#### ZU BEANTWORTENDE FRAGEN
**A.** Beantworte anhand des Textes über Ak-Talaa die folgenden Fragen:
(i) Auf welchem Sender wurde der Film „Erkinai – die Halbnomadin“ gesendet?
(ii) Welchem Thema widmet sich Nadine diese Woche?
(iii) Seit wie vielen Jahren sind Gülzat und Mairambek verheiratet?
**B.** Entnimm dem Text über Ak-Talaa wörtlich die Passage von „Teil 1: Mairamgül“ bis „unterhaltsam, meint sie.“.

#### VORGEGEBENER TEXT
Nadine Boller, gebürtige Schweizerin, ist Dokumentarfilmerin mit einer Liebe für Kirgistan. Ihr letzter Film „Erkinai – die Halbnomadin“ wurde auf Kika, dem deutschen Kinderkanal, gesendet. Für ihre neuesten Recherchen verbrachte sie mit ihrer kirgisischen Freundin Mahabat ein paar Tage in deren Heimatdorf Ak-Talaa, im Zentrum Kirgistans gelegen. In einersechs-teiligen Serie gibt Nadine einen sehr persönlichen Einblick in die Kultur und Geschichte des kleinen Dorfes und lässt uns hautnah dabei sein. Letzte Woche stellte Nadine uns das Dorf und seine Einwohner vor. Diese Woche beschäftigt sie sich mit dem Thema Brautraub in Kirgistan.
Teil 1: Mairamgül Eje, ihre Familie und die liebe Religion
An der Haustür empfängt uns Gülzat mit einem großen Lächeln. Ihr frecher Pony und ihr fröhliches Auftreten laden schnell zu einem Gespräch ein. Sie und Mairambek sind schon seit fünfzehn Jahren verheiratet und die Geschichte dazu ist äußerst unterhaltsam, meint sie.

#### BEREITGESTELLTE DATEN

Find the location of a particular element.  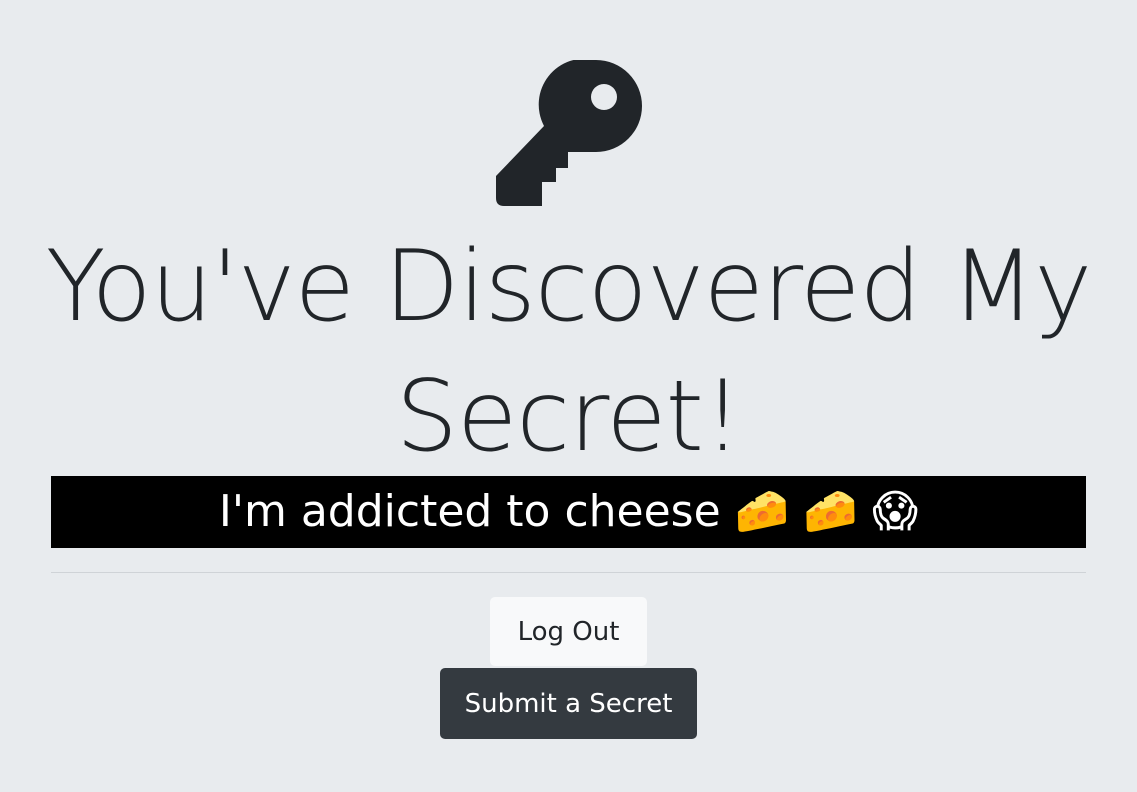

#### ANTWORTEN JE AUFGABE
**A.**
(i) Auf Kika, dem deutschen Kinderkanal.
(ii) Dem Thema Brautraub in Kirgistan.
(iii) Seit fünfzehn Jahren.

**B.**
Teil 1: Mairamgül Eje, ihre Familie und die liebe Religion
An der Haustür empfängt uns Gülzat mit einem großen Lächeln. Ihr frecher Pony und ihr fröhliches Auftreten laden schnell zu einem Gespräch ein. Sie und Mairambek sind schon seit fünfzehn Jahren verheiratet und die Geschichte dazu ist äußerst unterhaltsam, meint sie.